§ TASK REQUIREMENTS:
If a line in the following entries holds the string "agent", include it in the tally. State the total and nothing further.
----- SUPPLIED DATA -----
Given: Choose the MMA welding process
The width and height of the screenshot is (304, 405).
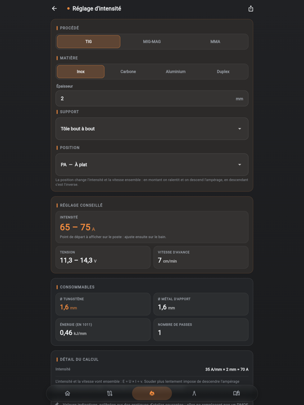Looking at the screenshot, I should pos(215,42).
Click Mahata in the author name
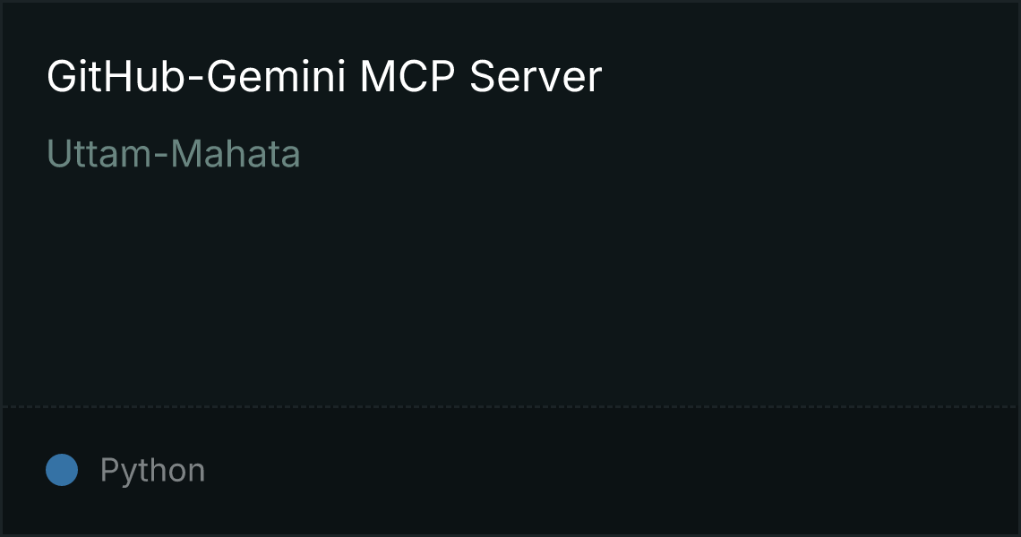The height and width of the screenshot is (537, 1021). click(x=235, y=154)
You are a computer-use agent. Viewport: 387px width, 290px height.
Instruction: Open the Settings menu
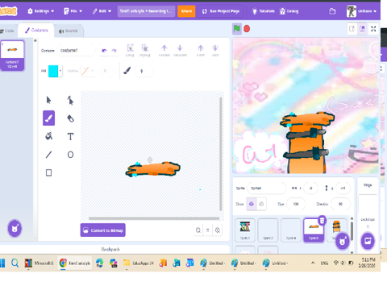(41, 11)
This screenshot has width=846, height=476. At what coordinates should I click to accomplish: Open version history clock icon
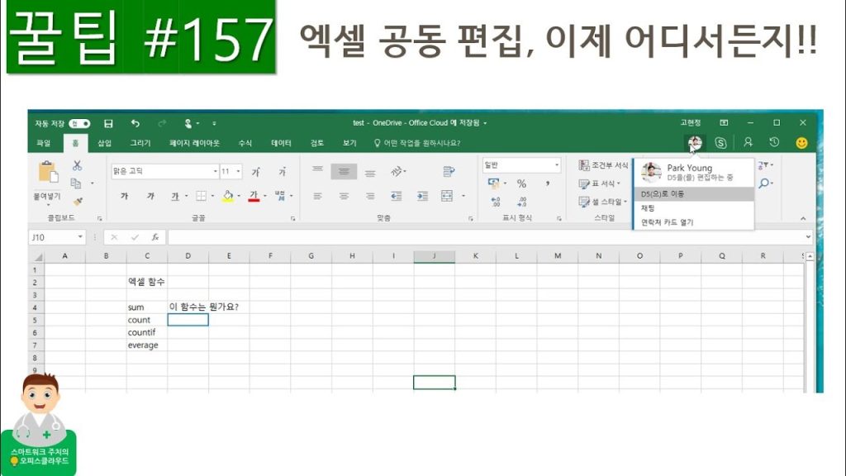774,142
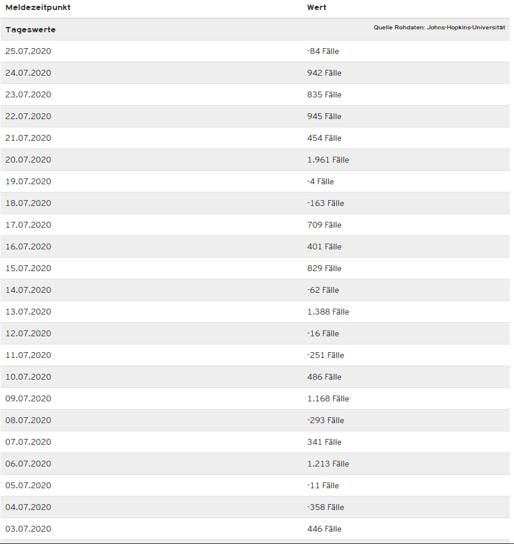The width and height of the screenshot is (514, 544).
Task: Select the 17.07.2020 date cell
Action: pos(28,225)
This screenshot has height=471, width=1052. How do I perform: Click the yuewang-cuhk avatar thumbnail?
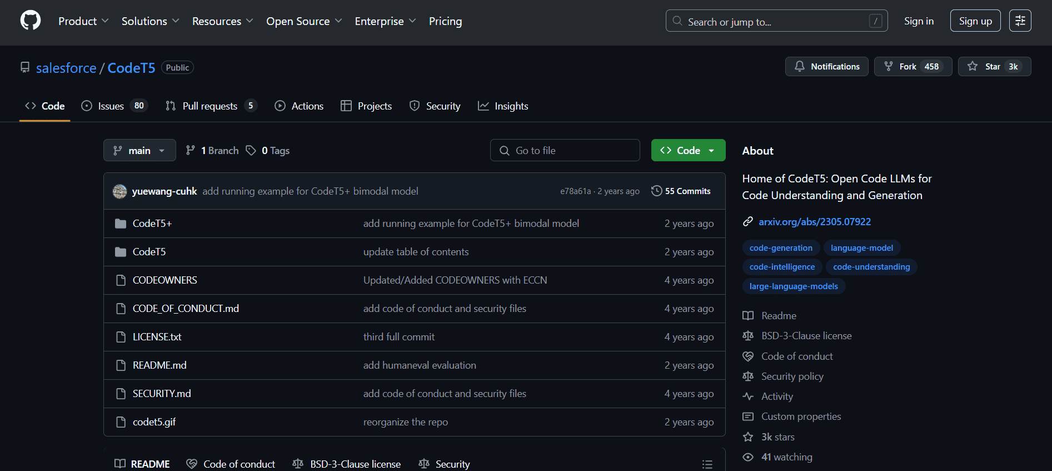(119, 191)
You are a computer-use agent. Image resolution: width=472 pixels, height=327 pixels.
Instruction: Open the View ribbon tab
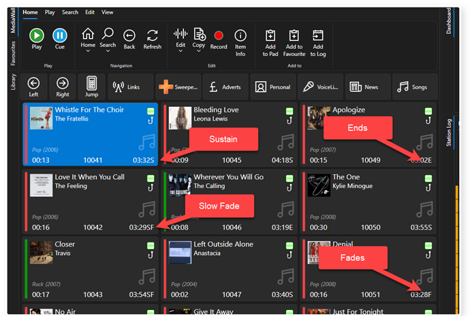[x=107, y=12]
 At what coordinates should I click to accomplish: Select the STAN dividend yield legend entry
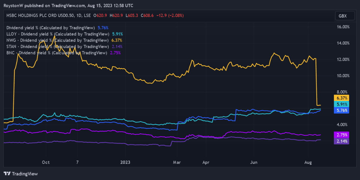(58, 46)
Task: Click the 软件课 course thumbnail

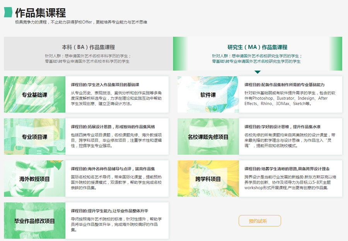Action: point(208,95)
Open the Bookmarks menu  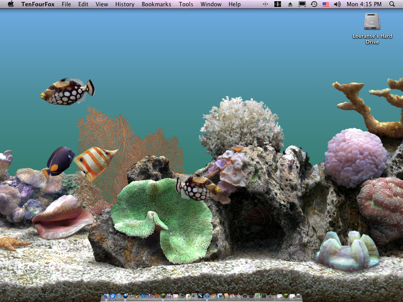(156, 4)
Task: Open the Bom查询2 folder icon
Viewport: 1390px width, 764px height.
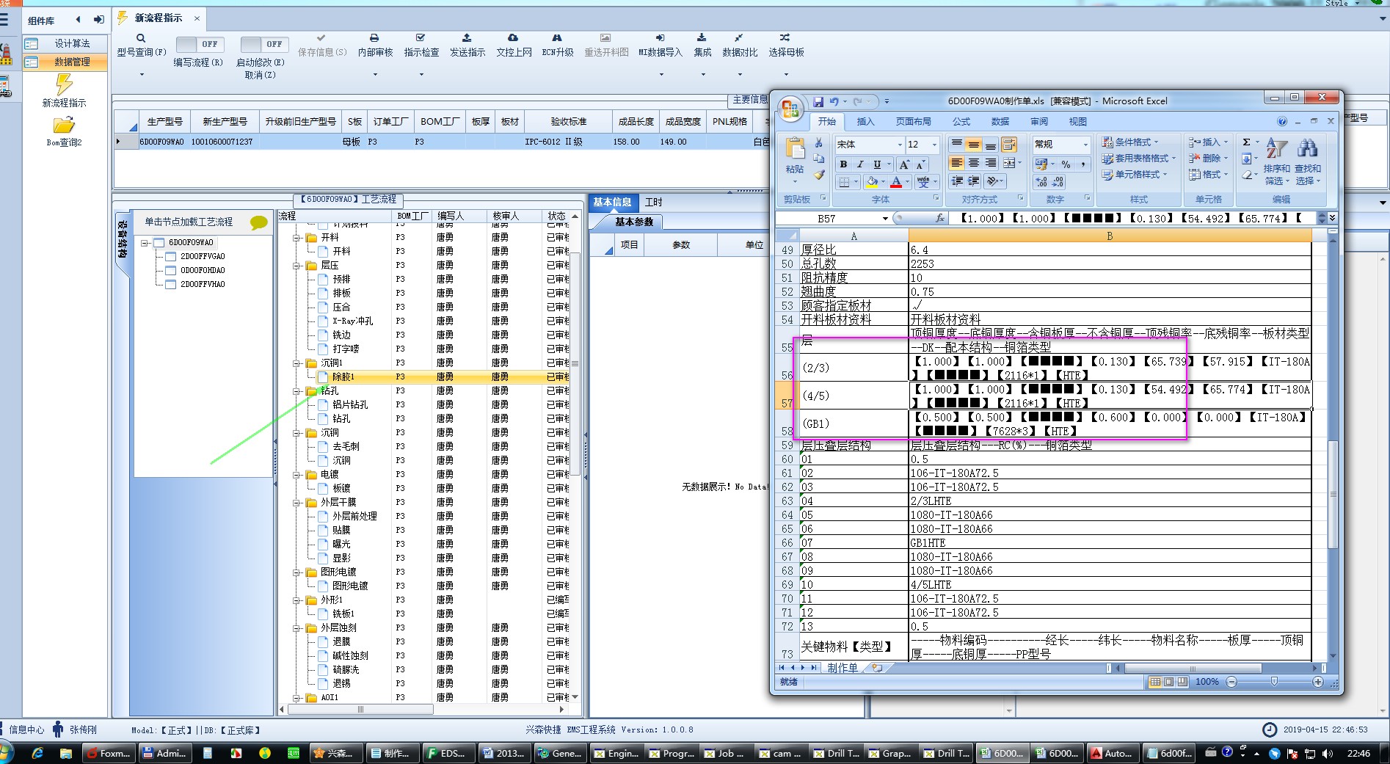Action: tap(64, 125)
-----
§ ANSWER SECTION:
2